Back at NASA, Hagopian tries to distance himself from the claims of his artist collaborator. “There’s a little battle going on – who can be the darkest,” he says. “We’re kind of foregoing that, and working on practical applications.” Still, Hagopian does not bow out of the competition altogether. “You know, the difference between RPI and Surrey NanoSystems – what is that, about 0.01%? It’s not that great. I’m sure we could do better, it’s just not what we’re trying to optimize.” In recent tests, he claims, the visible-light reflectivity of his nanotube forests has dropped below 0.1%.

Space, shock waves and solar power

Rather than creating blackness for blackness’ sake, much of Hagopian’s work has had the practical focus of applying the nanotube forests to substrates suited to aerospace. By using a patented aluminium-oxide buffer layer, his group has managed to grow nanotubes on stainless steel, titanium, copper, silicon and silicon nitride.
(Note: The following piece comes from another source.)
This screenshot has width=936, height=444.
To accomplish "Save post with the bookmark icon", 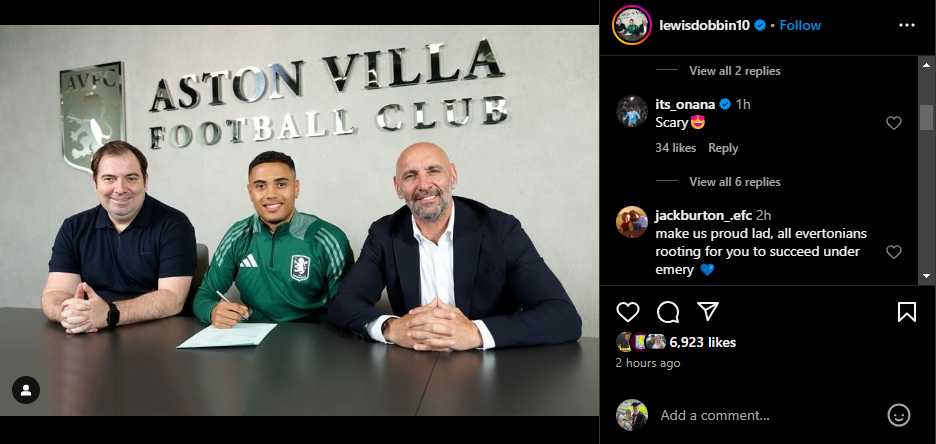I will pyautogui.click(x=906, y=312).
He admits that the ability to deposit Vantablack on aluminium is interesting, but doubts how much it would be used in practice. “I think their systems are quite expensive, half a million dollars or so, versus a tube furnace that costs maybe ten thousand,” he says. “We didn’t really find it to be cost effective for what we’re doing. Titanium, the stainless steels – they’re just as good as aluminium.”

Black square of material with grey metal corners in a plastic sample box

Most scientists seem to agree that when it comes to space applications, a super black’s minimum reflectivity in the visible spectrum is somewhat incidental: low reflectivity across the entire infrared, visible and ultraviolet spectrum is more important. Even then, there are other concerns, such as the material’s mass and its tolerance to extreme conditions. Hagopian points out, though, that his nanotube forests have already been tested for durability aboard the International Space Station, being exposed to the harsh radiation of outer space. Elsewhere they are being used to boost the signal-to-noise ratio of an airborne laser fluorescence experiment, tracking gases used to monitor atmospheric currents. His group has also applied its super black to an occulter used to block out starlight in exoplanet hunting, as well as to diffraction baffles for the upcoming LISA gravitational-wave experiment.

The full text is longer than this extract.